Somehow in the past year it became common practice for famous husbands to cheat on their wives (multiple times) and drag them through an insane media circus culminating in a trip to rehab.
Tiger did it.
And now Jesse James is on his way, too.
Now, I can actually get behind rehab for sex addiction, but seriously? These guys seem to have a very specific kind of problem: the I sleep with grimy pornstars instead of my super-hot wife who actually loves me disorder. Right. It seems that rehab has turned into a holding cell for generally douchy men and if that’s the case, what’s next?
Belligerent Drunk Therapy
For the guy who thinks he’s a WWE wrestler every time he drinks. He picks fights with the bouncer who makes him wait in line, with the guy who accidentally bumped into him while walking through the crowded bar, the random guy in the pink shirt (because “pink shirts are for pussies”). He puffs out his chest at anyone and everyone and can’t take a shot without throwing a punch. But don’t dump him, baby. He can go to rehab!
Bro Addiction Therapy
He’s all sweet and mushy when the two of you are alone, but get him with his friends and it’s like you don’t exist. Suddenly he’s a swaggering cocky bro who will do just about anything to impress his boys. Crush a beer can on his head? Duh. Hit on other girls at the bar? Why not? Stand you up for date night to play HALO with the boys for 7 hours? These are his boys, yo, get over it. This is nothing Dr. Drew can’t handle….

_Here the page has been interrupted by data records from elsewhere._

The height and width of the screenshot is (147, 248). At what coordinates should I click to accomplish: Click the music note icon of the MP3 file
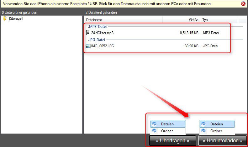[x=88, y=33]
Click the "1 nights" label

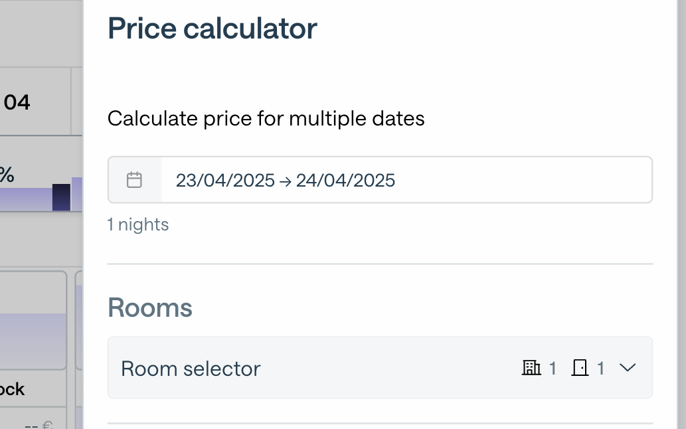[138, 224]
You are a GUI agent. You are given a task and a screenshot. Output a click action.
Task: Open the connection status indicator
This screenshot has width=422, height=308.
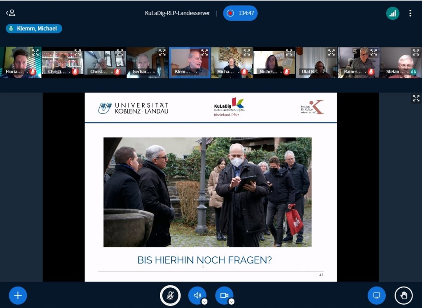coord(392,13)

Aw, he can’t help being a slacker! There’s too much going on in the living room for him to leave it! I mean, when the TV and the bong are in there, he’d rather go hungry than stand up to do anything. He just sits there. all. day. long. He barely takes care of himself, let alone do anything special for you. But he’s not a bad boyfriend, he just has an addiction. To slothiness. All he needs is 6 weeks in treatment, right?
Committment Phobia Therapy
Perhaps a nice spin around a couple of group sharing sessions will bring him to his senses.
Jealous Rage Rehab
He flexes his muscles at anyone who looks at you, constantly calls you when you’re out with the girls and has been going through your phone for months. Which, mind you, he wouldn’t have to do if you stopped acting so suspiciously. Don’t kick him to the curb – just get him some help, Tiger-style.